▶ [YOUR ASSIGNMENT]:
Repeat the lines below exactly as written, please, from the line with "Task: Click the refresh Filtered Presets icon" to the line with "784x357 pixels.", both lines included, and no others.

(Dataset entries)
"""

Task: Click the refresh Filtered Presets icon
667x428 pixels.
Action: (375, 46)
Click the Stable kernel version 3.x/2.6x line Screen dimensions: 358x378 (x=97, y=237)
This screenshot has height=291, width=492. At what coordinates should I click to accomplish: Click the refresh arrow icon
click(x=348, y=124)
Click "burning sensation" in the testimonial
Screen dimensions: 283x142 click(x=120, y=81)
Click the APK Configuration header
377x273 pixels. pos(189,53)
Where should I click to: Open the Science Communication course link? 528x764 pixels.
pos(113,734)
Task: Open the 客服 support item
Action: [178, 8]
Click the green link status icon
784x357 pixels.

"""
"""

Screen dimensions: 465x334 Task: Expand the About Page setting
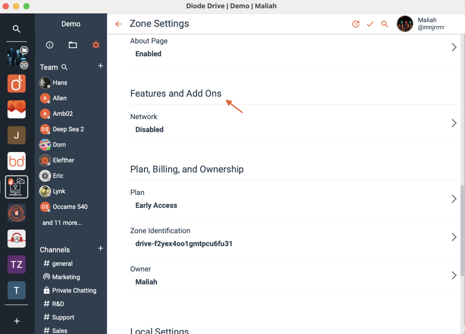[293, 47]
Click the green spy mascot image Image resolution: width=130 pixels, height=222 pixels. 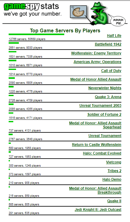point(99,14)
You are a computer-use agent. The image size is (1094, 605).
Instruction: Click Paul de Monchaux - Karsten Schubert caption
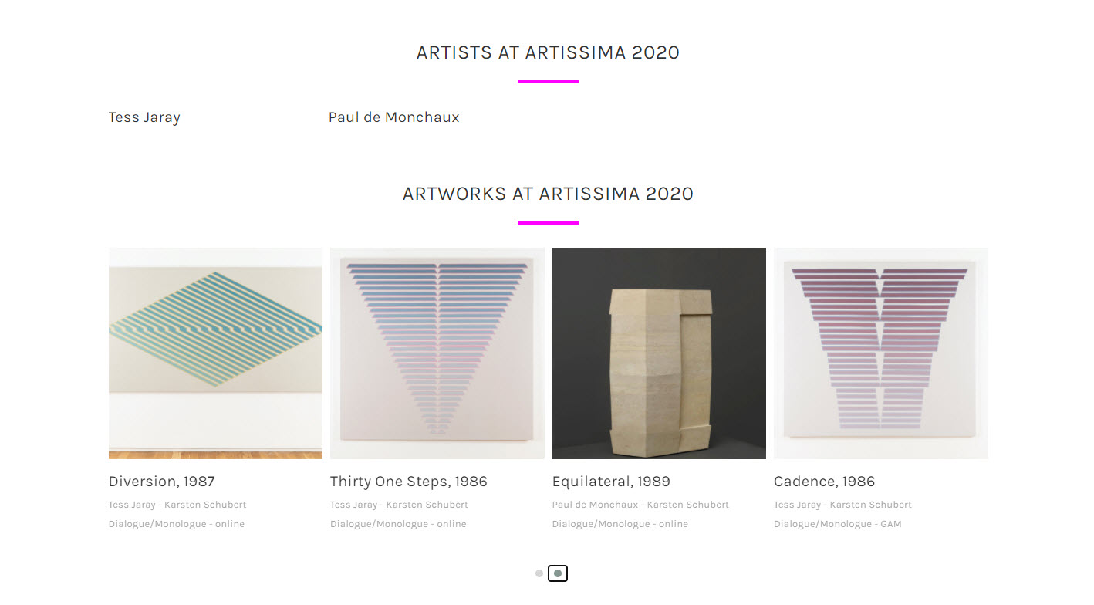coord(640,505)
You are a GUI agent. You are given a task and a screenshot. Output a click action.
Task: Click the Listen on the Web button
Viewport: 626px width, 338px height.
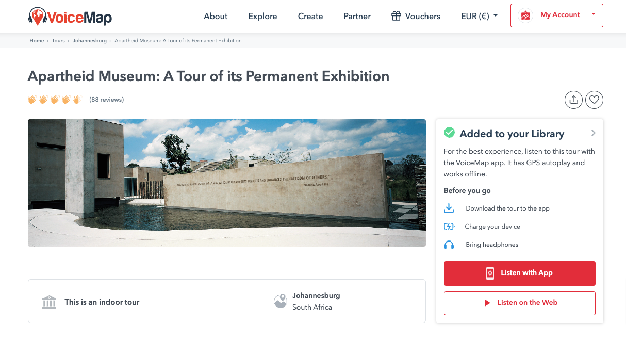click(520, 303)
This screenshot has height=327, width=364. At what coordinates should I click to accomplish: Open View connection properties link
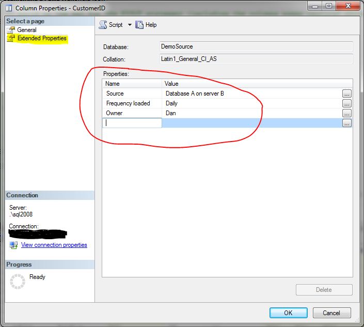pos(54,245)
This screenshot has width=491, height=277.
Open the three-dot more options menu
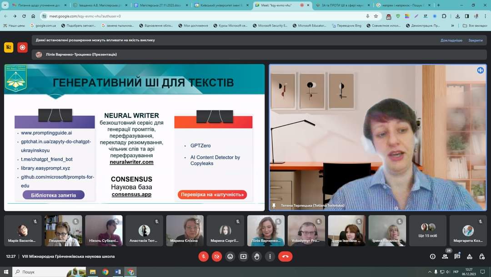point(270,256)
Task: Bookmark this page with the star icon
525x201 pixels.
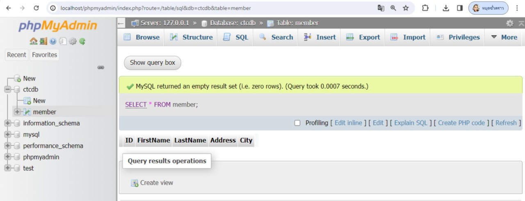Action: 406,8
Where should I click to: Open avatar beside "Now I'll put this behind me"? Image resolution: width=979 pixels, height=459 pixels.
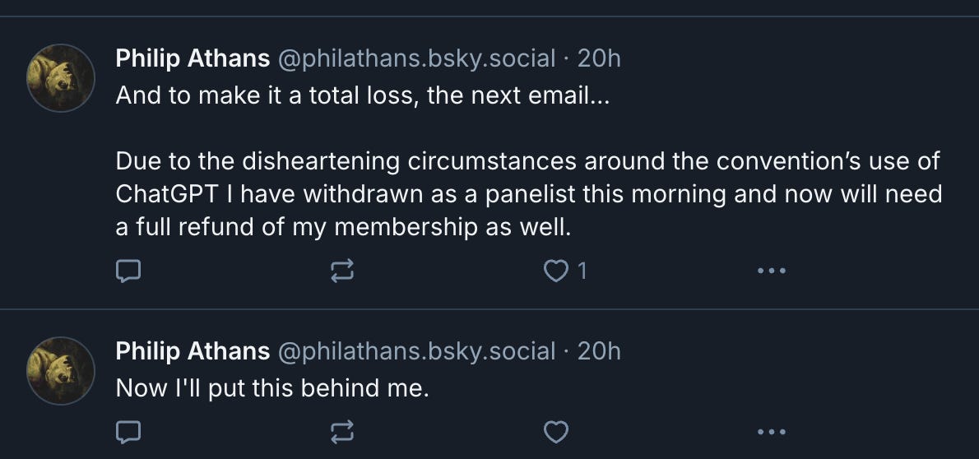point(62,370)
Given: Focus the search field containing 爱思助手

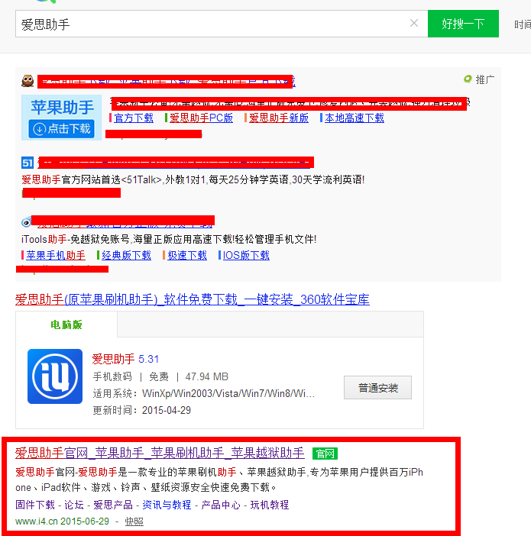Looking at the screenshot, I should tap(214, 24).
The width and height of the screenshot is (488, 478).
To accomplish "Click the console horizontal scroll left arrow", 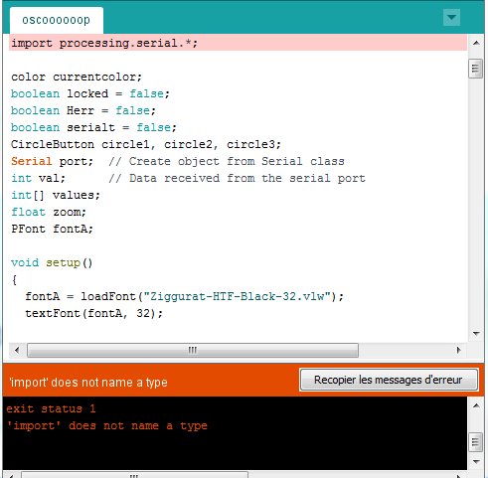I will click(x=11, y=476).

"""
"""

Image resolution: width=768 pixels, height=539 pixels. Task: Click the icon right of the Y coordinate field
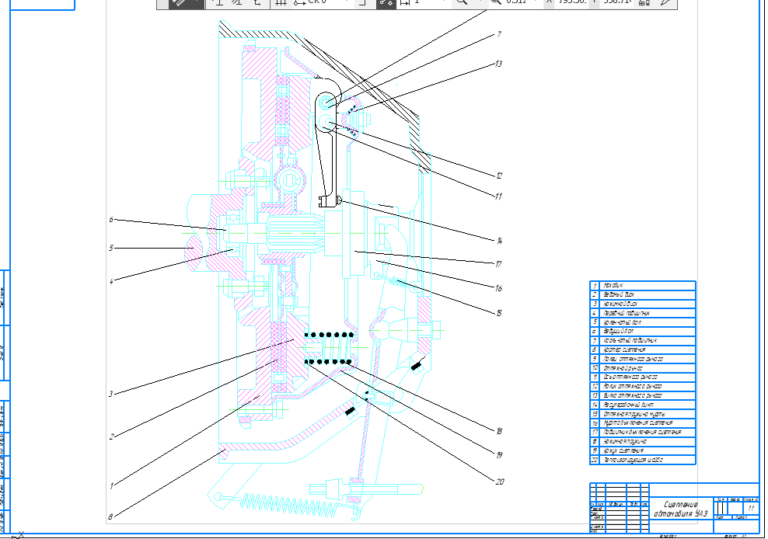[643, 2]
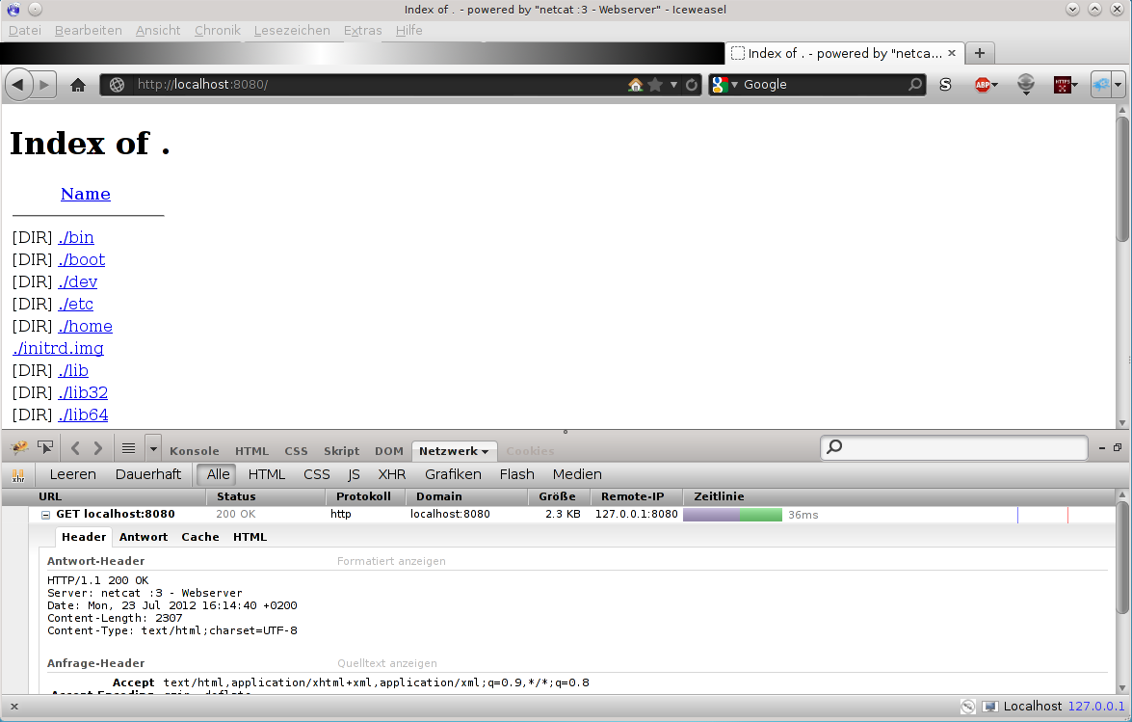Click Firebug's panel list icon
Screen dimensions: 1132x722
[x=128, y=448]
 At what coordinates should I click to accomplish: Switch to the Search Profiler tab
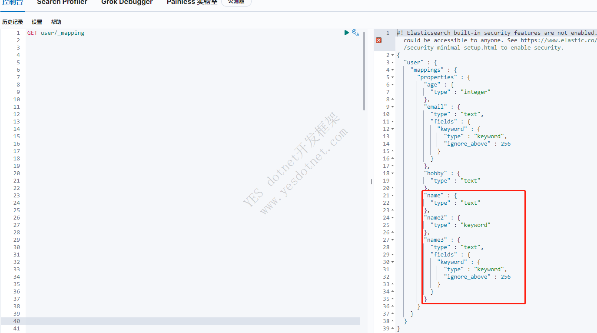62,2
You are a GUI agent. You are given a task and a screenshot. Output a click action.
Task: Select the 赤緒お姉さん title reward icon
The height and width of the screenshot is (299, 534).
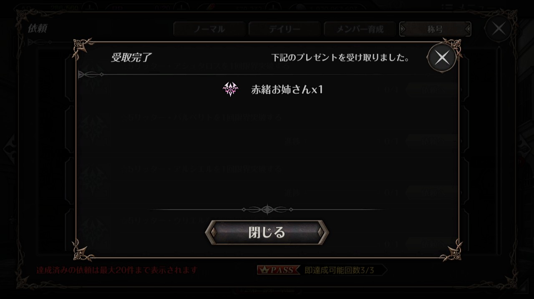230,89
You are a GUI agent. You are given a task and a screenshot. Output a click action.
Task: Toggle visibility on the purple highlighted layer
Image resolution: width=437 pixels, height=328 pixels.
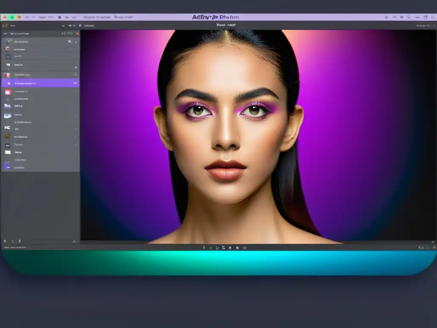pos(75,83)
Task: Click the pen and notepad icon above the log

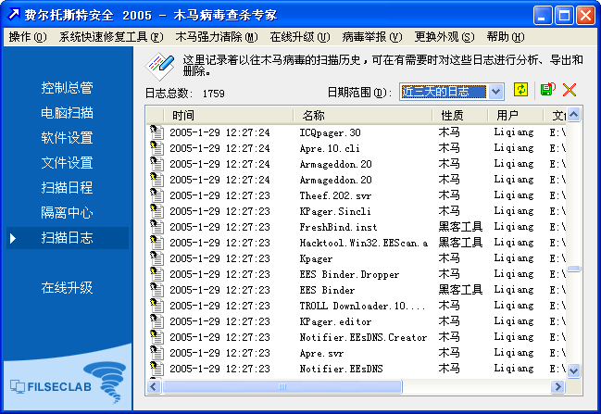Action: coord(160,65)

"""

▶ [TASK RESPONSE]:
Task: Click the refresh Filtered Presets icon
667x428 pixels.
Action: (375, 46)
Click the Stable kernel version 3.x/2.6x line Screen dimensions: 358x378 (x=97, y=237)
This screenshot has height=291, width=492. At what coordinates should I click to accomplish: Click the refresh arrow icon
click(x=348, y=124)
Click "burning sensation" in the testimonial
Screen dimensions: 283x142 click(x=120, y=81)
Click the APK Configuration header
377x273 pixels. pos(189,53)
Where should I click to: Open the Science Communication course link? 528x764 pixels.
pos(113,734)
Task: Open the 客服 support item
Action: [178, 8]
Click the green link status icon
784x357 pixels.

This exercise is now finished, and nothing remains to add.